The GST revenues crossed ₹1 lakh fifth time in a row and crossed ₹1.1 lakh crore third time in a row post pandemic despite this being revenue collection of the month with 28 days. This is a clear indication of the economic recovery and the impact of various measures taken by tax administration to improve compliance. The chart below shows trends in monthly gross GST revenues during the current financial year.

Data: Ministry of Finance

Car Sales Data


Automobile sales is a good parameter for assessing the health of the economy. There has been steady rise in sales for the past six months. Personal mobility is the preferred way to commute for an increasing number of people. Market leader Maruti Suzuki consolidated its position at the top of the pile with a stellar February by registering a growth of 8.3% year-on-year (Y-o-Y). Hyundai crossed 50K mark in February with help from new launches. Tata Motors grabbed all the headlines and eyeballs by more than doubling its units sold – 119% increase in sales was achieved due to sustained demand for its models launched in 2020.

Data: Federation of Automobile Dealers Associations

Most other major automobile manufacturers reported an increase in sales, but Ford had a forgettable February – selling under 6,000 units, the company reported an 18% fall in sales. Toyota sold almost 4,000 more cars as compared to February last year.


FPI and Sensex


Indian financial markets are scaling new highs every month. Markets gave thumbs-up to the Union Budget 2021. Government’s plan to divest some public sector undertakings is seen as a positive step by the investors.

Data: Bombay Stock Exchange

Oil in Turmoil


Prices of petroleum products have risen sharply in the last one year. Crude oil prices hit record low in the first half of 2020, but Government of India did not pass on the benefit to the end consumer. Instead, it raised the excise duty on fuel and state governments followed suit.
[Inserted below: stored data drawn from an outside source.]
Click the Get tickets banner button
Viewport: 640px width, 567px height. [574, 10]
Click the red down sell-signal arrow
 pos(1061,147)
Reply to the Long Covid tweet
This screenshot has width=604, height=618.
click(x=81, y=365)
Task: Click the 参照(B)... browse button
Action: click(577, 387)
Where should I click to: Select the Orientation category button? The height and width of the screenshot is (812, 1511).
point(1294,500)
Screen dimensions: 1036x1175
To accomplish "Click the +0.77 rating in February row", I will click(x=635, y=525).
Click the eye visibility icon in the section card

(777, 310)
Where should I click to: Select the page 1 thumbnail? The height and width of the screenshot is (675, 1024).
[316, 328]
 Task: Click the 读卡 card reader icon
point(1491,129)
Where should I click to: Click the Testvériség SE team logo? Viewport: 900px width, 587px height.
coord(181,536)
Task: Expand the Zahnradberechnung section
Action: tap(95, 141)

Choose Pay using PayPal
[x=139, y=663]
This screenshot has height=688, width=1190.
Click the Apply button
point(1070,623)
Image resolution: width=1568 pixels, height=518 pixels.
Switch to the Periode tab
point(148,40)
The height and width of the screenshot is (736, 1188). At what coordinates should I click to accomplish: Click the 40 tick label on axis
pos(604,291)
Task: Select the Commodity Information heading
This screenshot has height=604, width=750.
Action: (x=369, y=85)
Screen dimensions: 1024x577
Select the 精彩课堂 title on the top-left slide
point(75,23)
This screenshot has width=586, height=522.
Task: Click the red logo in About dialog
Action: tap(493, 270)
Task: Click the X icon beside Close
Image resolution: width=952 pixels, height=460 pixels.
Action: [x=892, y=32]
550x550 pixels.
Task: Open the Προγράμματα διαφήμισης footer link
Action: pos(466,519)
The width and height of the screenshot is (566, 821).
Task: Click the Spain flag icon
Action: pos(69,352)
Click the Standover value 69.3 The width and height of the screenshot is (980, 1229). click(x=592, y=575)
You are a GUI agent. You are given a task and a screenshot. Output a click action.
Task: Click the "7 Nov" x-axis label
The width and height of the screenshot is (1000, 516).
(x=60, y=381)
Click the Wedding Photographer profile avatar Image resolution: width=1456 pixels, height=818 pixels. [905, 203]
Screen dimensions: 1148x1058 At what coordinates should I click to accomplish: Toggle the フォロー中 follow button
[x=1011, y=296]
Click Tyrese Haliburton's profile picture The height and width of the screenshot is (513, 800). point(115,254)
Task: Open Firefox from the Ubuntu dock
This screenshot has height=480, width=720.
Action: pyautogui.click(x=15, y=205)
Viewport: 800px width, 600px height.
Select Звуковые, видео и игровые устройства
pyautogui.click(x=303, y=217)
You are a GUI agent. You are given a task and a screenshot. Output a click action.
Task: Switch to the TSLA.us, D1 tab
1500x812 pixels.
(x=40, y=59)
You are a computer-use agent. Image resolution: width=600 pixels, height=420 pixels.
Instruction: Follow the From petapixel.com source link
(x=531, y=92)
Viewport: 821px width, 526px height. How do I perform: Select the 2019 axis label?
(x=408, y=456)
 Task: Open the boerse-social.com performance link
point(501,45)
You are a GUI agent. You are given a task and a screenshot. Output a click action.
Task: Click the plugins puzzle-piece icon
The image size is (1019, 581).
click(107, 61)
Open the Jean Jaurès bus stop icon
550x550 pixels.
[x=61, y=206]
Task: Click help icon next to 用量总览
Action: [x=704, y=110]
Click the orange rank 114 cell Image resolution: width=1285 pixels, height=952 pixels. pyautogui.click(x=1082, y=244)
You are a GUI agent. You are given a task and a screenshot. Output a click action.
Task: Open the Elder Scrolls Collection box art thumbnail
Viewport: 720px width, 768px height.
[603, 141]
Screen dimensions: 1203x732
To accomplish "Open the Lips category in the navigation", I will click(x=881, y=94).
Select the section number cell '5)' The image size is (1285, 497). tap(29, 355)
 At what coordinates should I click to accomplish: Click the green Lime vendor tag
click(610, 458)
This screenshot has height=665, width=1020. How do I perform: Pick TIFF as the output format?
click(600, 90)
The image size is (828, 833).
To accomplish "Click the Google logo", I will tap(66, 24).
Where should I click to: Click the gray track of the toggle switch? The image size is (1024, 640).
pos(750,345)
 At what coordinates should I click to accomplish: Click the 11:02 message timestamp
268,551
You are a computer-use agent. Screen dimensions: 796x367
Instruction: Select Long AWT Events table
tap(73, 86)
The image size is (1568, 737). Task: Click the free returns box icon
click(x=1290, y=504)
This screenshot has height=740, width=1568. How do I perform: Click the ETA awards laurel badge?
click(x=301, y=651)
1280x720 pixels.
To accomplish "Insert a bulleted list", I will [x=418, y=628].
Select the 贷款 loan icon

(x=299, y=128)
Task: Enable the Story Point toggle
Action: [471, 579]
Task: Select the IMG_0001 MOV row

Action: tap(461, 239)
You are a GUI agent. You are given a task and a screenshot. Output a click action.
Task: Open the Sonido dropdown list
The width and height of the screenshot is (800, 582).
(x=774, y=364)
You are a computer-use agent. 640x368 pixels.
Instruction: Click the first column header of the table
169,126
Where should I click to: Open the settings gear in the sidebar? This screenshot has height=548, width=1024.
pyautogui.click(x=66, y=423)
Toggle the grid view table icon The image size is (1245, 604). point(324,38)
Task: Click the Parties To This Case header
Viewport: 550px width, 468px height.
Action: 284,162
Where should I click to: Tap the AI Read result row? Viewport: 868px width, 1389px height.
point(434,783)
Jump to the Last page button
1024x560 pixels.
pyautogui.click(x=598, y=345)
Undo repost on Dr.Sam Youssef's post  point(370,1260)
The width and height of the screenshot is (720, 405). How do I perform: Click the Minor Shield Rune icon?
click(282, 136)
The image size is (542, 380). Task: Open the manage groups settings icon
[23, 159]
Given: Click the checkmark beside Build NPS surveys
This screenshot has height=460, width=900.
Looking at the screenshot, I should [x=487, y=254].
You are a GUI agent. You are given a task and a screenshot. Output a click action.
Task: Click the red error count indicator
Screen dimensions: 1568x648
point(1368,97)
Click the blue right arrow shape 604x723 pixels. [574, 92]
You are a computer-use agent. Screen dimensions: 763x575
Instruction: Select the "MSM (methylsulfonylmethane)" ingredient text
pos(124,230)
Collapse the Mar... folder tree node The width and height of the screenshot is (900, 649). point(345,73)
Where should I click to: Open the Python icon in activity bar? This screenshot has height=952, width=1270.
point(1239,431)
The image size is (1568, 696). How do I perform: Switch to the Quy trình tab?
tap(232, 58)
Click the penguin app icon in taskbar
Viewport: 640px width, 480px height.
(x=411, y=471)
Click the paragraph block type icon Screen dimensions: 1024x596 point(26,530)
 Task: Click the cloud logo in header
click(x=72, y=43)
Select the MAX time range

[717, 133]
If we were to segregate the price of fuel into different heads, the tax component outweighs the price of oil, agent commission and logistics.


During the winter season, food inflation remains low and any increase in transportation cost can be offset by low cost of production and bumper output. With the onset of summer, food inflation may start to head towards uncomfortable territory, and it seems like the Government will relent only when it is essential. Bringing petroleum products under the ambit of GST is facing resistance from policy makers. Industry leaders and economists are in favour of such a move, but political will and loss of revenue for the Government are roadblocks.


Major oil producing countries have decided to cut production in the month of April despite recent price surge, opting to reduce supply until the global economic recovery is more firmly established. The Organization of the Petroleum Exporting Countries (OPEC) and allied producers said that they would largely roll over production cuts during the month of April. Most OPEC members balance their budgets with oil money. They have to judiciously extract their natural resource to avoid runaway fiscal deficit. The spiraling effect of revenue shortfall for these countries can be catastrophic.